Writing Short Fiction: The Path to Understanding Literature

 Writing short fiction, Dance of Language textbook Writing short fiction in the secondary school classroom brings out the best in creative writing and establishes an environment for improving communication skills, all in a venue that can be enjoyable and fulfilling. While this assertion may sound like big promises for teachers of teenagers, I have seen the positive results of this endeavor for over twenty years. The magic of reading fiction is that the process of producing it isn’t really magic at all but a process that evolves over time. Writing a short story, which is what I ask my students to do, is a series of steps in which many different elements of the language come together to tell an engaging story. In Dance of Language I explain in detail this process using specific activities that encourage the transfer of skills to the students’ overall command of the language.

Students begin with a broad view of how to write a short story and look at the organization of basic plot structures. Once they are familiar with those archetypal motifs that are used over and over in stories, they learn to draw ideas from their own experiences and research in order to put the necessary details on the skeletal framework of a chosen plot structure. This is just the beginning. So many choices are made in the process of writing short fiction. Is that a transformation plot or a story of pursuit or rescue or even forbidden love? Will the plot have enough tension and how do I increase the tension? Is it clear what my main character wants or needs? Does my opening grab the reader in the first one hundred words? How is my diction? Does it show instead of just tell the reader what is happening?

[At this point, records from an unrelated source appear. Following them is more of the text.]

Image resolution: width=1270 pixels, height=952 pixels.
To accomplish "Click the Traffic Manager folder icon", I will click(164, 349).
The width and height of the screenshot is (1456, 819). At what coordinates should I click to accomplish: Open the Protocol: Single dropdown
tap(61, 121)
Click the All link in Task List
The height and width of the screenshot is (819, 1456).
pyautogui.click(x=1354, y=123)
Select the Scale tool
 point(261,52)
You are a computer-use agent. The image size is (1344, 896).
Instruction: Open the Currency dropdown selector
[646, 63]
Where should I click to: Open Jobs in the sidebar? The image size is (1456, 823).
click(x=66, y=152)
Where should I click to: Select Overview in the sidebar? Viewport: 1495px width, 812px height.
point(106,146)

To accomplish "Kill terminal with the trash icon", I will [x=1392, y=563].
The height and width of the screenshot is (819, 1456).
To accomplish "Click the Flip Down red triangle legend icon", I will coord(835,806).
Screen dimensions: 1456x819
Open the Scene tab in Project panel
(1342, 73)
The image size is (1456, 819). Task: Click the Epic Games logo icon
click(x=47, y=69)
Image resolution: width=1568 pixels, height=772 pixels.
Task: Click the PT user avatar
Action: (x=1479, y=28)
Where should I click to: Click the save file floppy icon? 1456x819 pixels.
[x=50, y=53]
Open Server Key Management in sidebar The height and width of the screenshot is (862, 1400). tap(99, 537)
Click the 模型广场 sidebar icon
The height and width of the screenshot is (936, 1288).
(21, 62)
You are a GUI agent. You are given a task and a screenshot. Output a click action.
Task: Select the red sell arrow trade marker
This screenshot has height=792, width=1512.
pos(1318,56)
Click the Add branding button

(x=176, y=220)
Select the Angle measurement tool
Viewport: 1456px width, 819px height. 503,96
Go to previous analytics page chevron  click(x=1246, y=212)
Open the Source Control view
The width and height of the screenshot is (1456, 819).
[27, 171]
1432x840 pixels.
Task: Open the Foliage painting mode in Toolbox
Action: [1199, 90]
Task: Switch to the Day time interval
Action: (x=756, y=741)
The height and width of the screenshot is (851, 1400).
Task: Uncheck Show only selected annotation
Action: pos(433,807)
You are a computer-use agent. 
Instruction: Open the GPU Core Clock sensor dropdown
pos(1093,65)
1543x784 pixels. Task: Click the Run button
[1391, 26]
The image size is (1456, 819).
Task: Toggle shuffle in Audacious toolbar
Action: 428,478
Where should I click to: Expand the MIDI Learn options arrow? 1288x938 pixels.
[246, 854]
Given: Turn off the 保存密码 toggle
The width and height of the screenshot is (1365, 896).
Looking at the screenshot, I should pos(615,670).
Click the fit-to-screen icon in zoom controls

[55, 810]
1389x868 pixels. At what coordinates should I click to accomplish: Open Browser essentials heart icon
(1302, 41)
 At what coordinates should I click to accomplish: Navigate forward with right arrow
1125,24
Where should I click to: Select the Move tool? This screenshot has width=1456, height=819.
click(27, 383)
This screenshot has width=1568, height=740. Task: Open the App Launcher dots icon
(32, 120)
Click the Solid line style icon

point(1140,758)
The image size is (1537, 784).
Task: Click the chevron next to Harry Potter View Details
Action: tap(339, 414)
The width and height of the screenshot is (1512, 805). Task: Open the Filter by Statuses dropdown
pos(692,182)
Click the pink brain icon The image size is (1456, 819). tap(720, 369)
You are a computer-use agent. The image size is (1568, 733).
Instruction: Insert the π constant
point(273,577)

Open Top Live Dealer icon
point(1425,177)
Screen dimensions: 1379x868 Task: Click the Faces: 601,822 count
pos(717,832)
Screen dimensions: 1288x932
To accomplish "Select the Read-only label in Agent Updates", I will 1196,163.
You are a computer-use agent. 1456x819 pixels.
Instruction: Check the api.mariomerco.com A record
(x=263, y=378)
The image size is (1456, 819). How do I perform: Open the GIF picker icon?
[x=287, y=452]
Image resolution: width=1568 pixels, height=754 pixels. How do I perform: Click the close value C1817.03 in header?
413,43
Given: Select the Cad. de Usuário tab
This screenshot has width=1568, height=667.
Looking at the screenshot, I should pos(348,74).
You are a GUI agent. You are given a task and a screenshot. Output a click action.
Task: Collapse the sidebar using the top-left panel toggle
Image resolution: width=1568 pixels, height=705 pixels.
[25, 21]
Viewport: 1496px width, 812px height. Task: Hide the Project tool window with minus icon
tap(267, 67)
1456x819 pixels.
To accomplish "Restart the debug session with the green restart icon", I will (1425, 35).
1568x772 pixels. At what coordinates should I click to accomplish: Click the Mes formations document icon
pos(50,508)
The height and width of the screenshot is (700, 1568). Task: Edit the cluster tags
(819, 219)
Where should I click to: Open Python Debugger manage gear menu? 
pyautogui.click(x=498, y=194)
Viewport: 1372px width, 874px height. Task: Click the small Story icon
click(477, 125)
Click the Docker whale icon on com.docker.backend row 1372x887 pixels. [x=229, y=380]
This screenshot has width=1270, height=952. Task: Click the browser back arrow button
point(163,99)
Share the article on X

Writing Short Fiction, Chapters 3-5: Dance of Language textbook Louise Rosenblatt in Literature as Exploration wrote that students understand literature on a deeper level when they engage in the writing of it themselves. Students who can construct a variety of plot structures more easily recognize the components of those structures in the literature they read. This understanding extends to all of the elements they must include in the writing of a short story—character development, setting, conflict and tension, and a number of other interesting character techniques. The use of hamartia and paradigm shift asks the reader to sympathize with the human side of the character. Symbolism and figurative language lend the imagery that creates more depth. No other activity I know prepares students for literary analysis so well as writing original short stories. The added bonus is that many of these stories compete in short story writing competitions, the most prestigious being the Scholastic writing contest in which students compete for Gold and Silver Key awards and top portfolio cash prizes. Winners pick up their awards in a life changing ceremony in NYC’s Carnegie Hall each year.